Thursday, November 22, 2007
How our government supports our troops
Peace activists are often accused (falsely) of not supporting our troops in Iraq. But look how the hawks treat our fighting men and women:
Army Wants Wounded Soldiers to Return Bonuses
The Pentagon is forcing thousands of wounded veterans to return signing bonuses they received for joining the army. The military says the injured soldiers aren’t entitled to the money because they didn’t complete their full tour of duty. Jordan Fox of Pennsylvania left the military three months early after being hit by a roadside bomb in Iraq. He sustained back injuries and lost all vision in his right eye. Earlier this month he received a Pentagon letter asking him to return some three thousand dollars in sign-up bonuses. Fox and his mother had recently started a program to send thousands of care packages to servicemembers in Iraq.

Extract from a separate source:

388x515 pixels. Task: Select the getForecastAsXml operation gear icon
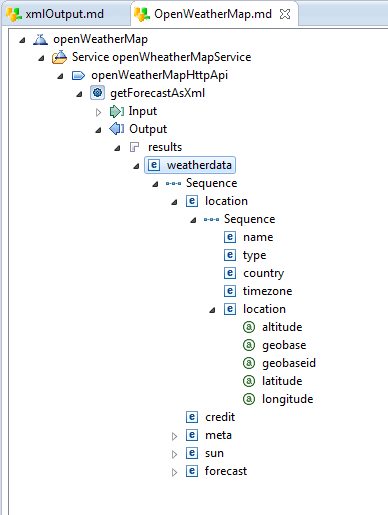97,93
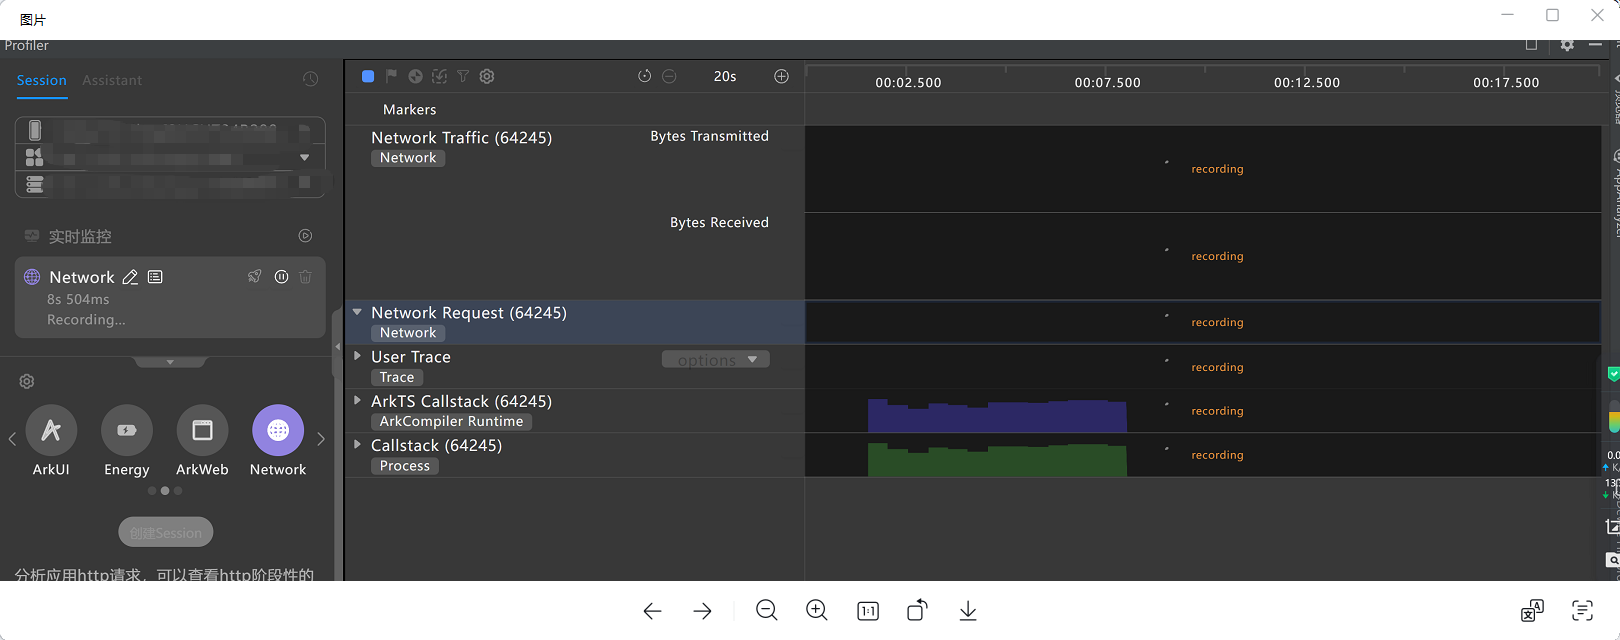Open the User Trace options dropdown
This screenshot has height=640, width=1620.
pyautogui.click(x=716, y=359)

National Guard Troops Denied Benefits After Longest Deployment Of Iraq War
MINNEAPOLIS, MN (NBC) -- When they came home from Iraq, 2,600 members of the Minnesota National Guard had been deployed longer than any other ground combat unit. The tour lasted 22 months and had been extended as part of President Bush's surge.

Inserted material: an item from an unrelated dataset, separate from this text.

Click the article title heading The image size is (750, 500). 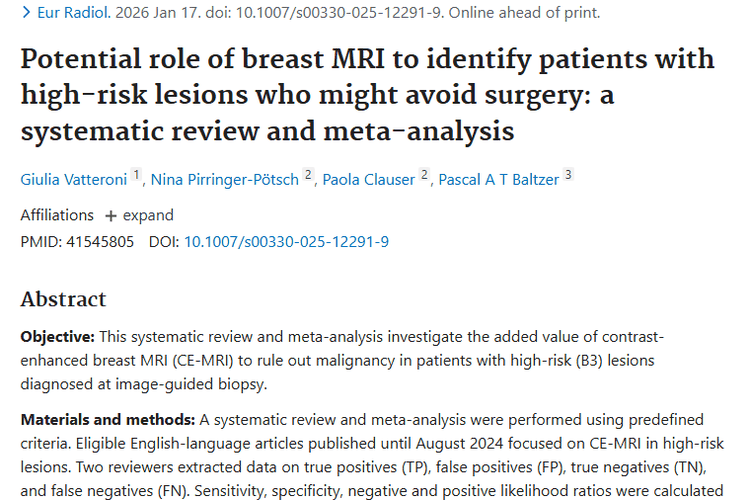click(367, 94)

1st Lt. Jon Anderson said he never expected to come home to this: A government refusing to pay education benefits he says he should have earned under the GI bill.
"It's pretty much a slap in the face," Anderson said. "I think it was a scheme to save money, personally. I think it was a leadership failure by the senior Washington leadership... once again failing the soldiers."
Anderson's orders, and the orders of 1,161 other Minnesota guard members, were written for 729 days.
Had they been written for 730 days, just one day more, the soldiers would receive those benefits to pay for school.